Aufstieg und Fall der Stadt Mahagonny (Rise and Fall of the City of Mahagonny) is a political-satirical opera composed by Kurt Weill to a German libretto by Bertolt Brecht. It was first performed in Leipzig on March 9, 1930.
The story is that three criminals (Leokadja Begbick, Trinity Moses and Fatty) create the city of Mahagonny. Drinking, gambling, prize-fights and similar activities are the sole occupation of the inhabitants, and money rules. There are only two main characters, Jenny, a prostitute, and Jim Mahoney, a lumberjack. Mahagonny is threatened by a hurricane at the end of Act 1, which despite much anticipation & causing much distress simply bypasses the city. In Act 2 following the hurricane nothing is forbidden and various scenes of debauchery occur. Jenny and Jim try to leave but Jim cannot pay his debts and is arrested. Another character arraigned for murder, bribes his way out of it, but Jim has no money and is condemned to death for not paying for his whisky. The opera ends with discontent destroying the city, which burns as the inhabitants march away.

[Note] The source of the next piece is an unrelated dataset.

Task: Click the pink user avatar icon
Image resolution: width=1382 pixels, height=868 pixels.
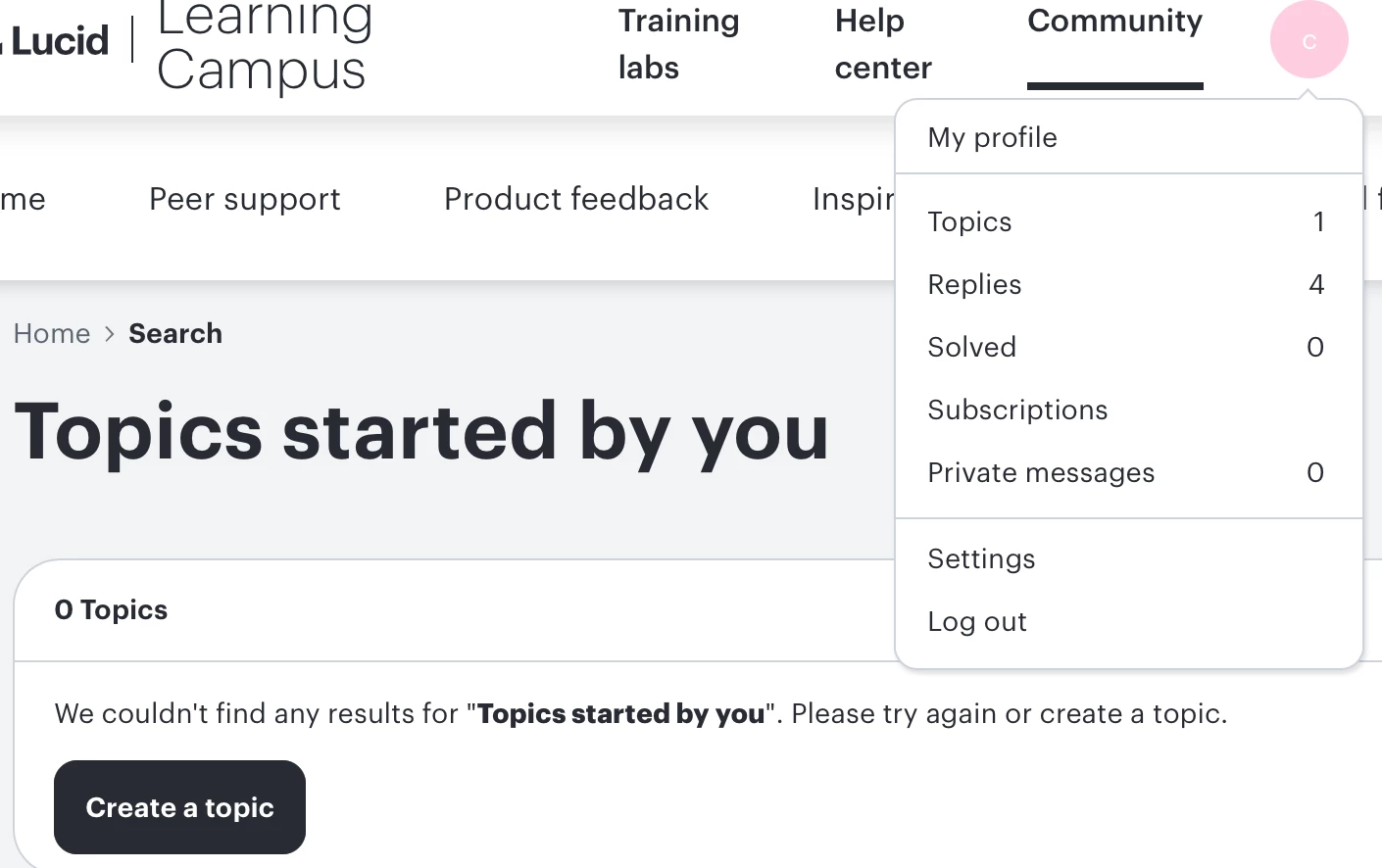Action: pyautogui.click(x=1308, y=39)
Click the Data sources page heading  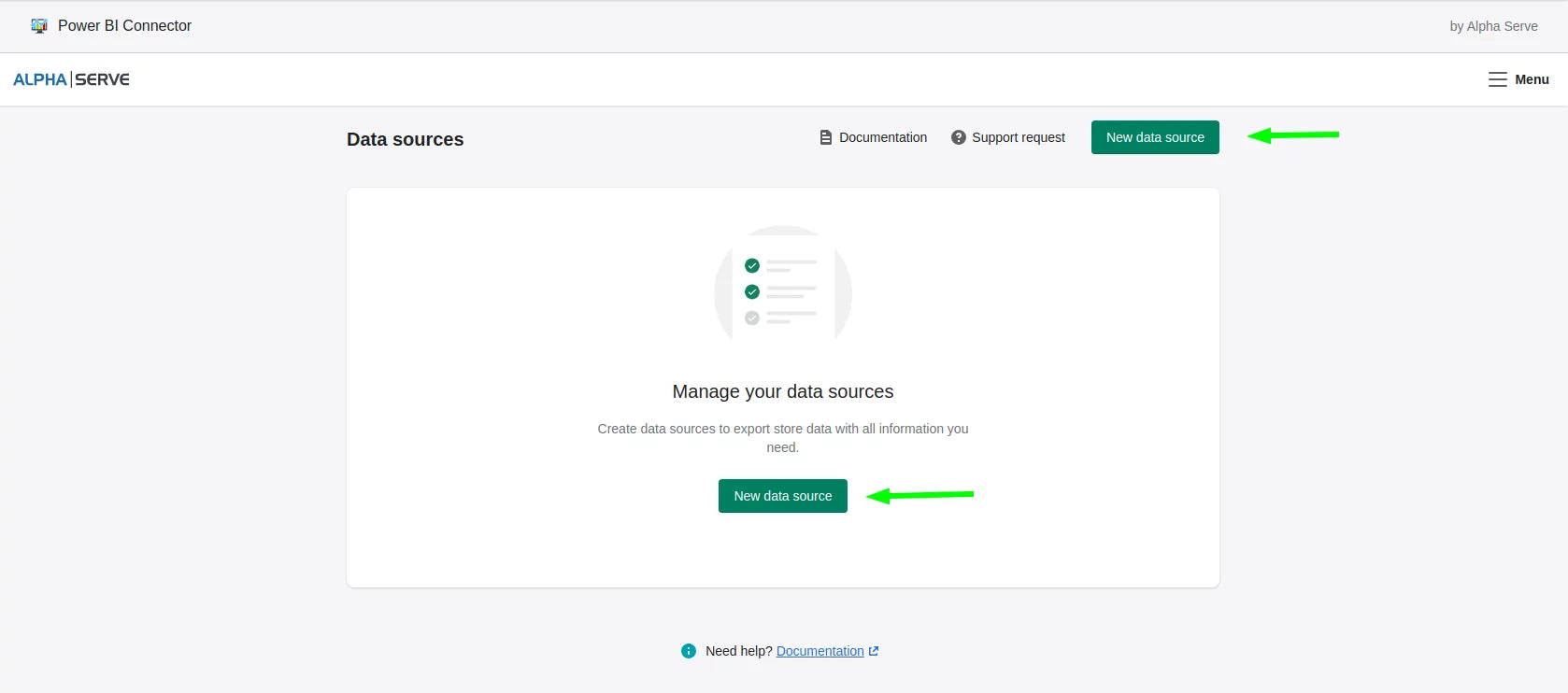pos(405,139)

The music uses a number of styles, including rag-time, jazz and formal counterpoint, notably in the Alabama Song (covered by The Doors). The lyrics for the Alabama Song and another song, the Benares Song are in English (albeit specifically idiosyncratic English) and are performed in that language even when the opera is performed in its original (German) language.
The libretto was mainly written in the autumn of 1927 and the music was finished in the spring of 1929, although both text and music were to be partly revised by the authors later. The opera had its premiere in Leipzig in March 1930 and played in Berlin in December of the following year. The opera was banned by the Nazis in 1933 and did not have a significant production until the 1960s. It has played in opera houses around the world. Never achieving the popularity of Weill and Brecht's Threepenny Opera, Mahagonny is still considered a work of stature with a haunting score. Herbert Lindenberger in his book Opera in History, for example, views Mahagonny alongside Schoenberg's Moses und Aron as indicative of the two poles of modernist opera.

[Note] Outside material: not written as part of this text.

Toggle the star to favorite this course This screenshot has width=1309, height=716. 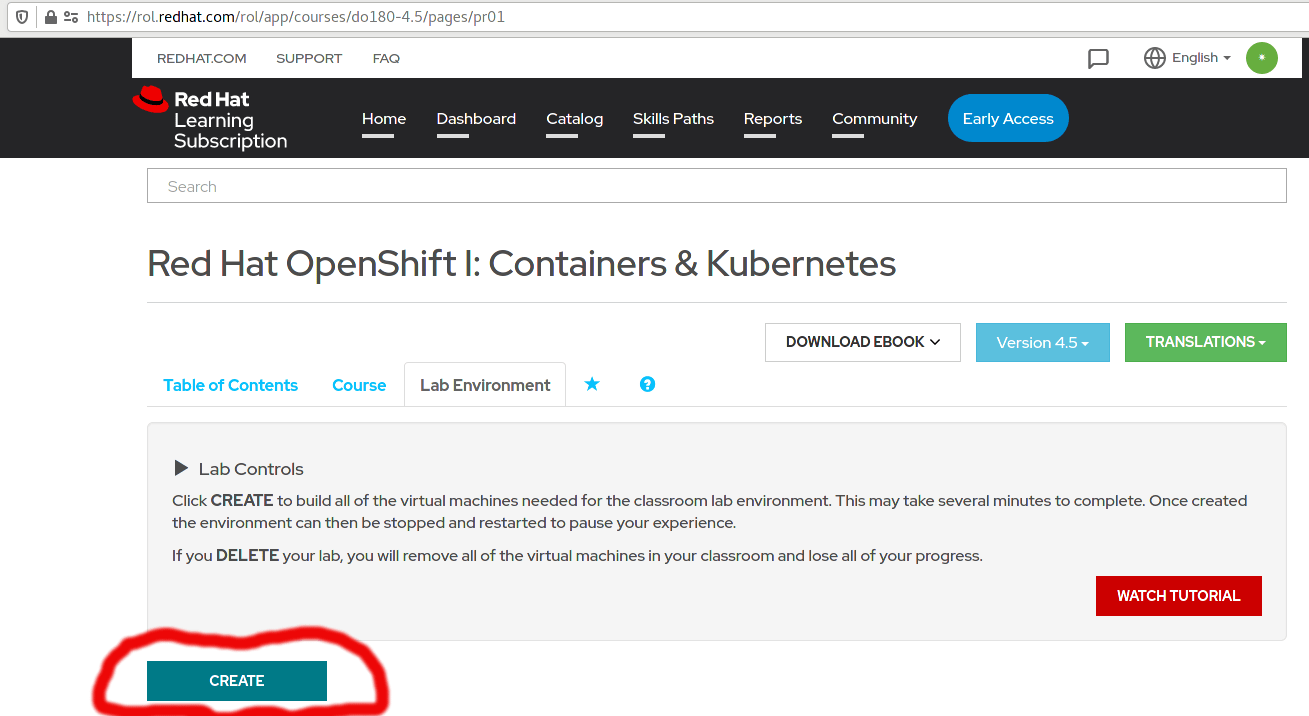592,383
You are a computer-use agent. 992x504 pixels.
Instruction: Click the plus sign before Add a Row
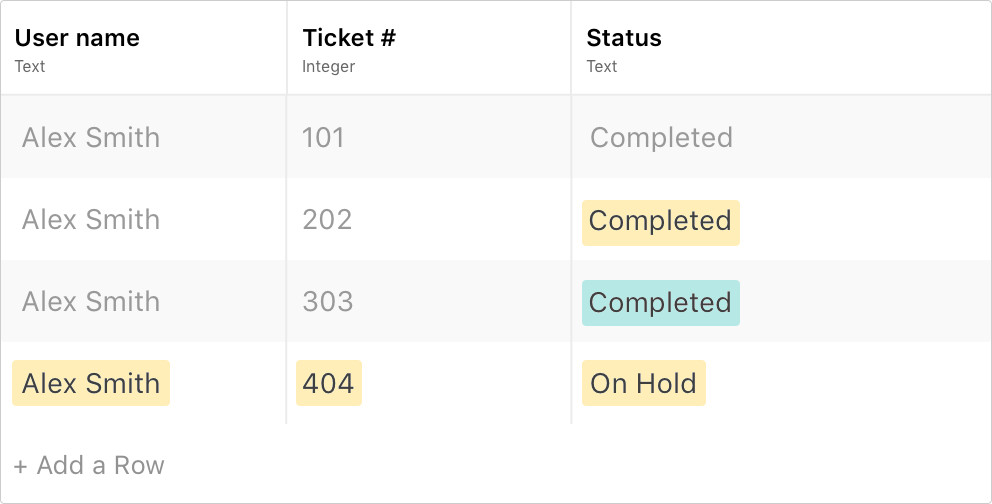(x=20, y=467)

The 2005 movie Manderlay, directed by Lars Von Trier, contains several references to the plot of Mahagonny. The most notable of these is the threat of a hurricane approaching the city during the first act. Von Trier's earlier movie Dogville, to which Manderlay is a sequel, was for a large part based on a song from Brecht's famous Threepenny Opera (The Pirate Jenny). In the brothel scene in Act II of Mahagonny, the choir sings a "Song von Mandelay". The play Happy End (1929) by Elisabeth Hauptmann, Brecht and Weill, also contains a song called Der Song von Mandelay, which uses the same refrain as in the brothel scene of Mahagonny. Brecht's use of the name Mandelay/Mandalay was inspired by Rudyard Kipling's poem Mandalay.